Soal Tugas 1: Menurut potongan dokumen, siapa yang menjadi Tergugat 2 dalam gugatan pemblokiran internet di Papua?
Soal Tugas 2: Ganti "time axis" dengan "time scale" pada baris data dari baris yang memuat "Viewport: 921px width, 329px height." sampai baris yang memuat "click(95, 87)". Tuliskan ulang hanya baris-baris itu tanpa perubahan lain.

Potongan Dokumen:
****************************************
PTUN Kabulkan Gugatan Tim Advokasi Pembela Kebebasan Pers soal Pemblokiran Internet di Papua

Majelis Hakim PTUN Jakarta menyebut pemblokiran internet yang dilakukan di Papua merupakan perbuatan melawan hukum.

oleh Agustinus Mario Damar diperbarui 03 Jun 2020, 15:23 WIB
Diterbitkan 03 Jun 2020, 13:54 WIB
Tolak Pembatasan Internet di Papua dan Papua Barat
Masa aksi dari berbagai aliansi dan LBH menggelar aksi depan kantor Kominfo, Jumat (23/8/2019). Aksi solidaritas menolak pembatasan akses informasi dan internet di Papua dan Papua Barat itu meminta Kominfo mencabut pemblokiran akses internet. (Liputan6.com/Fery Pradolo)

Liputan6.com, Jakarta - Gugatan hukum terhadap tindakan pemerintah yang melakukan pemblokiran internet di Papua dan Papua Barat akhirnya dikabulkan. Hal itu diketahui dari sidang putusan yang digelar Pengadilan Tata Usaha Negara (PTUN).

Dikutip dari akun Twitter SafeNet, Rabu (3/6/2020), Majelis Hakim Pengadilan Tata Usaha Negara (PTUN) Jakarta menyatakan tindakan Tergugat 1 (Menteri Komunikasi dan Informatika) dan Tergugat 2 (Presiden Republik Indonesia) adalah melakukan perbuatan melanggar hukum oleh Badan dan atau Pemerintahan.
****************************************
Daftar data
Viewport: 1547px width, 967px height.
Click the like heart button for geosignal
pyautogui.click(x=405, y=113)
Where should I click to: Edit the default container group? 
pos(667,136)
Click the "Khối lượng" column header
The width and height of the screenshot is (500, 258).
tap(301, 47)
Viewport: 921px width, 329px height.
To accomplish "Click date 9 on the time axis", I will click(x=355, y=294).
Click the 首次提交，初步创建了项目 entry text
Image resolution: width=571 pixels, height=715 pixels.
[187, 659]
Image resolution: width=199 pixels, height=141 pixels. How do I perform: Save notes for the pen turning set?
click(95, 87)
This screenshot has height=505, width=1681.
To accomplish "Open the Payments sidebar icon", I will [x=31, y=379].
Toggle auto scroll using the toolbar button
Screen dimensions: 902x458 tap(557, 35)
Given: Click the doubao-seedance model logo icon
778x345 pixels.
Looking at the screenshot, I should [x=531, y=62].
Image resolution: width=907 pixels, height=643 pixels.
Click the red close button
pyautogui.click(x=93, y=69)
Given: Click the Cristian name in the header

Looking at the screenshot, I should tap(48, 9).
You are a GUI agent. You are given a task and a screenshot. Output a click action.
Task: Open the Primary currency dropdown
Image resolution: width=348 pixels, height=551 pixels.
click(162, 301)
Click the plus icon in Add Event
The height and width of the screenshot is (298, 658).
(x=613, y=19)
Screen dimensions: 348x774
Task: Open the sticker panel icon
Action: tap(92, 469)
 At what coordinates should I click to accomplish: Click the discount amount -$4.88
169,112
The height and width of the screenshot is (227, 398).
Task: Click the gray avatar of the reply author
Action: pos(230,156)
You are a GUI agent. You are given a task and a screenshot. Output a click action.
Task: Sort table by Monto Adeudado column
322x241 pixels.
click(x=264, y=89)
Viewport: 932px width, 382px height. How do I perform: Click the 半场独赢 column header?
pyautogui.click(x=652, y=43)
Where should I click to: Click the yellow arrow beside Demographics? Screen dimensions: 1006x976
****************************************
Jawaban Akhir 1: Presiden Republik Indonesia.

Jawaban Akhir 2:
Viewport: 921px width, 329px height.
To accomplish "Click date 9 on the time scale", I will click(x=355, y=294).
Click the 首次提交，初步创建了项目 entry text
Image resolution: width=571 pixels, height=715 pixels.
[187, 659]
Image resolution: width=199 pixels, height=141 pixels. How do I perform: Save notes for the pen turning set?
click(95, 87)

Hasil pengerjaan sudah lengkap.